Küfür Çeşitleri Nelerdir?

Küfür çeşitleri nelerdir? Küfrün kaç çeşidi vardır? Küfür çeşitleri kısaca...

Küfür, kelime olarak “örtmek” demektir. Terim anlamı ise, Allah’ı, Hz. Peygamber’i ve onun Allah’tan getirdiği şeyleri yalanlayıp, onun getirdiği kesinlikle sabit olan dini esaslardan (zarurât-ı diniyye) bir veya birkaçını inkar etmek anlamına gelir.

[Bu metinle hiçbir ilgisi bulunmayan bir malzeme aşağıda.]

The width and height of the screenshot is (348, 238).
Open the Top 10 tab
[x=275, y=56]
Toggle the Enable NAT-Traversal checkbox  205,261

Küfrün bazı çeşitleri vardır ki şunlardır:

1- KÜFR-İ İNKAR

Allah’ı hiç tanımamak, varlığını kabul ve itiraf etmemek tarzındaki küfürdür. Bu, kalbiyle ve diliyle inkârdır.[1]

2- KÜFR-İ CÜHUD

Bu, Allah’ı (kalben) bildiği hâlde, inkâr İblis’in ve Firavun’un küfrü buna örnektir.[2]

3- KÜFR-İ İNAD

Kalbiyle Allah’ı bilmek, diliyle ikrâr ve itiraf etmek, fakat hasedi ve sapıklığı sebebiyle “İslâm”ı dîn olarak kabul etmemektir. Ebû Cehil’in, Hz. Peygamberin amcası Ebû Tâlib’in küfürleri ve Hz. Peygamberin hak peygamber olduğunu bilen, fakat inadından dolayı onun peygamberliğini reddeden Yahûdî ve Hıristiyanların küfrü bu türdendir.[3]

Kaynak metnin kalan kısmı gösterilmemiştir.